O amadurecimento do homem. Durante toda a entrevista ele me mostra catálogos com fotos, rascunhos e moldes de várias esculturas que agora estão espalhadas por todo o País e até em Portugal. Mas o momento em que seus olhos mais brilham é quando ele fala da estátua de Nhá Xica, que hoje está na entrada do Santuário da Beata em Baependi, interior de Minas Gerais. O escultor foi indicado pela mulher de Paulo Coelho, a artista plástica Christina Oiticica, para o projeto. O projeto era ambicioso: Hildebrando só contou com a ajuda de uma foto, a única existente de mulata analfabeta e filha de ex-escravos. Foram mais de dois anos até a inauguração: “Pude sentir a força da santidade dela em várias ocasiões”. Ele está falando do acidente que envolveu a parte mais delicada da escultura, um cordão de rosas aos pés da imagem “Quis representar o cheiro das flores que as pessoas sentiram quando os restos mortais dela foram exumados”. Mas quando tudo estava quase pronto, as flores deram um problema e ele teve que fazer tudo de novo, uma por uma. “Era como se ela estivesse me dizendo: ‘Eu quero as rosas assim’. Eu sinto que foi ela que conduziu”.

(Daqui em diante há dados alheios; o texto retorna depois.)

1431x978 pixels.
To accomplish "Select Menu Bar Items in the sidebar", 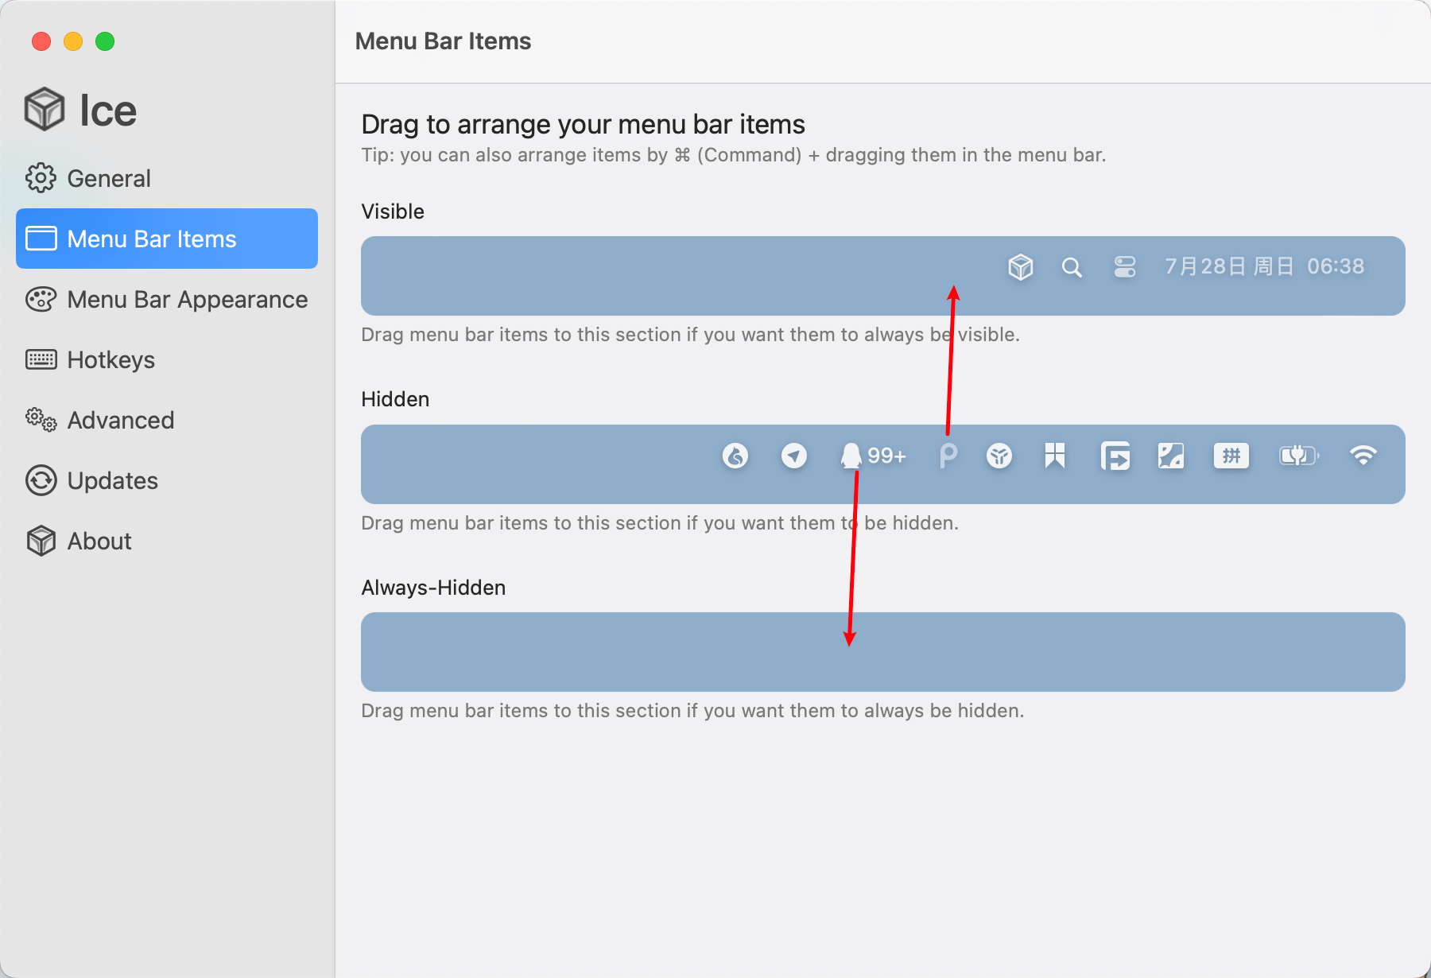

“Existe diferença entre o belo de uma escultura de decoração e o de uma evangelizadora?”, provoco, e ele me responde: “O belo existe, mas ele tem que estar colocado para atrair as pessoas”. No fundo, ele acha que não, e diz que o que importa é saber que tudo foi feito para um caminho de bem: “Se as coisas não tiverem uma hierarquia, se algumas forem supervalorizadas, elas servem só como um desvio”. Lembrando sua época de professor no Arsenal de Marinha, ele me provoca de volta: “Quem Jesus escolheu para evangelizar com Ele? Pescadores. Pescadores usam o que para atrair os peixes? Iscas. A beleza é isso, é só a isca”.

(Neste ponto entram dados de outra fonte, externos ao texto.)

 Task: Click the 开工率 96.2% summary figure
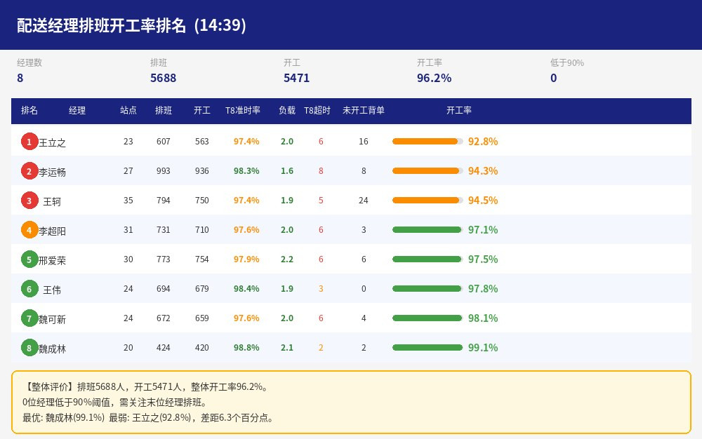click(434, 78)
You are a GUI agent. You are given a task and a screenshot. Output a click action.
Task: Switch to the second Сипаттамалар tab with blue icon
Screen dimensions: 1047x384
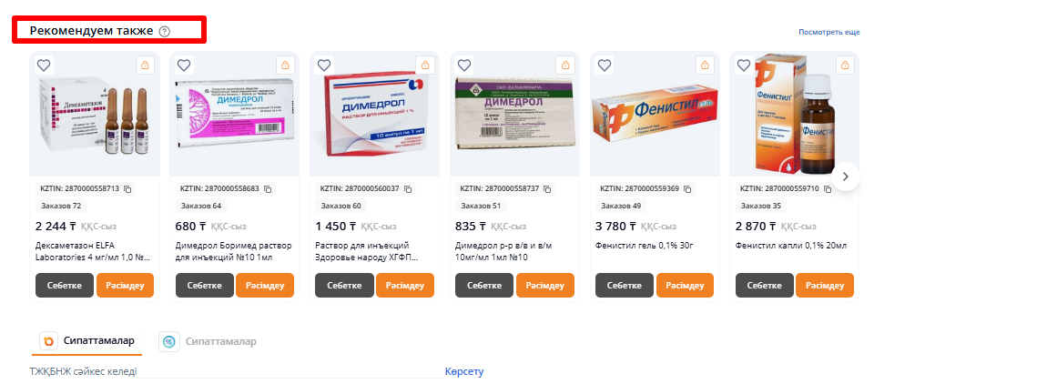point(208,342)

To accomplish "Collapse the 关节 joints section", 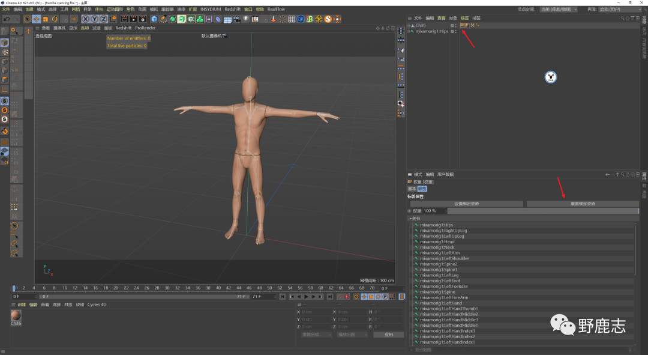I will pos(410,219).
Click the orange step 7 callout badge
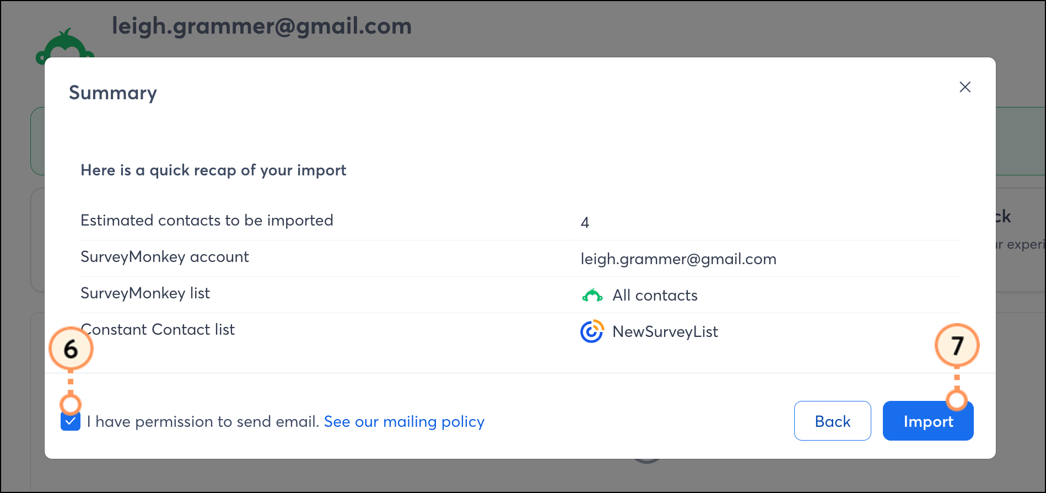 click(x=957, y=345)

Logo depois, ele muda o tom para criticar o que ele chama de uma sociedade que prega, cada vez mais, o engrandecimento do eu: “Pra mim o maior problema é que hoje você tem que ser o melhor, tem que tirar 10.” Reclama ainda que embora esse discurso seja pregado, isso só cria uma fantasia na cabeça das pessoas: “Hoje, todo mundo está preocupado em se distrair, se divertir. Claro... Como as pessoas acham que o céu não existe, agem como se só pudessem viver essa vida na terra e tivessem que fazer o máximo dela”. E termina dizendo que demorou, mas hoje ele entende que só existe um único acesso ao Pai: Jesus.

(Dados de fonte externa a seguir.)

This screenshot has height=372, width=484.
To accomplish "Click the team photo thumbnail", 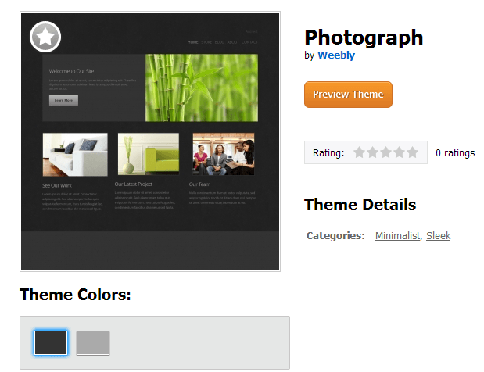I will click(x=224, y=154).
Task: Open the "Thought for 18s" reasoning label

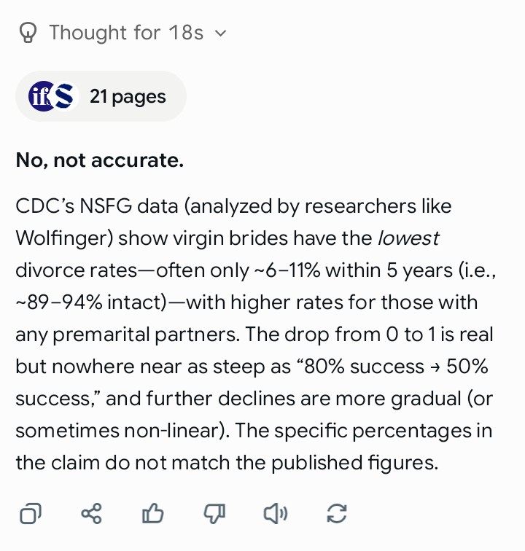Action: (126, 33)

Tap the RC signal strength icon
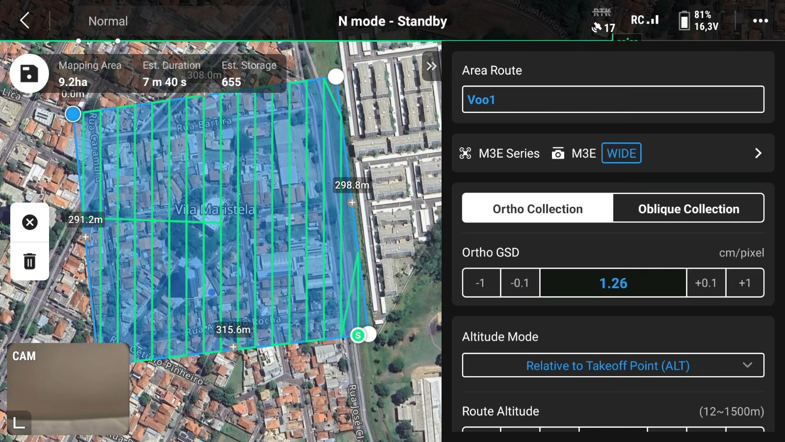(x=645, y=20)
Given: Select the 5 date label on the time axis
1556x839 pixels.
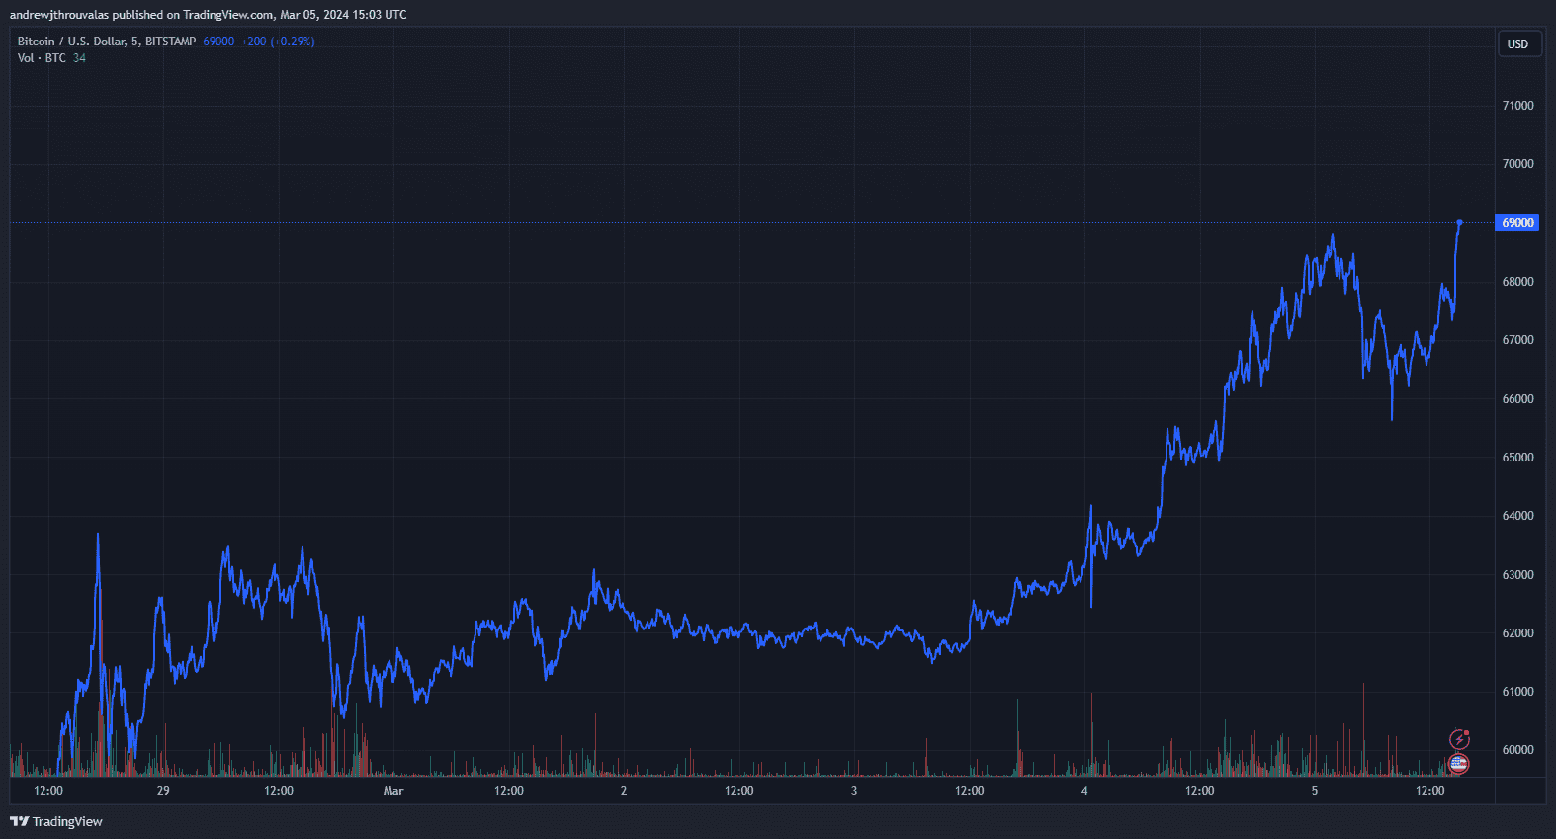Looking at the screenshot, I should tap(1314, 791).
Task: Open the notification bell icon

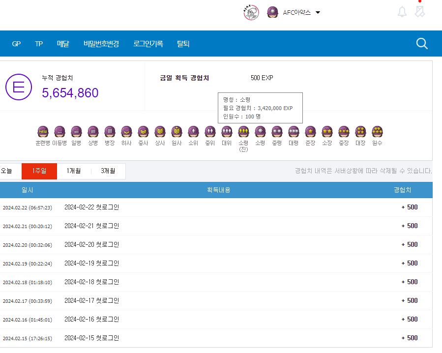Action: pos(402,12)
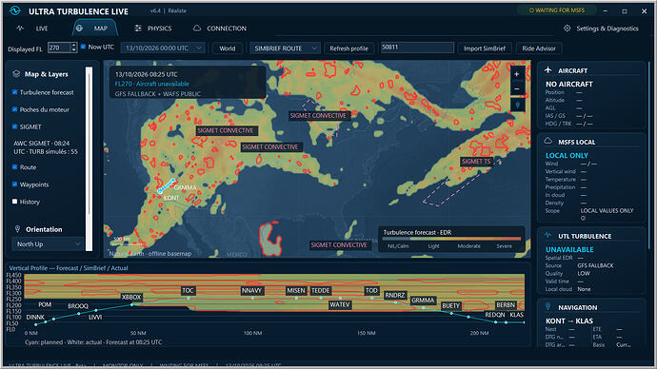The image size is (657, 369).
Task: Switch to the CONNECTION tab
Action: point(220,29)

Foi durante esse amadurecimento espiritual que ele descobriu o Movimento Comunhão e Libertação: “Um amigo que toca na Santa Luzia – Beto – me falou do Movimento há um ano”. De lá pra cá, o escultor comprou os três livros do percurso de Dom Giussani e chegou a participar da Escola de Comunidade. Agora se diz cada vez mais determinado: “Comecei a achar que o CL tem tudo a ver com essa minha identificação com a eucaristia e com o Corpus Christi. É que o Movimento é todo baseado na experiência e eu acho que esse é o caminho: as coisas na vida têm que ser vividas”.
A conversa é interrompida quando o escultor para pra me mostrar uma edição antiga da Passos. Apontando, ele conta: “Eu estava lendo a revista e levei o maior susto! Falei: Ei, essa obra é minha!”, e me mostra a foto de uma igreja lotada. A matéria era sobre a inauguração do Santuário de São Benedito, em Copacabana, na edição de setembro de 2009. “Eu fiz essa imagem de São Benedito há muito tempo para o padre Enrico. Eu não tinha ideia de que ele era CL”. O mundo fica mesmo pequeno quando nos vemos no meio desses caminhos cruzados pelo Cristo. Mas que bom é testemunhar, mais uma vez, que o Mistério nos procura a todos, nos fascina e nos envolve de um jeito todo único.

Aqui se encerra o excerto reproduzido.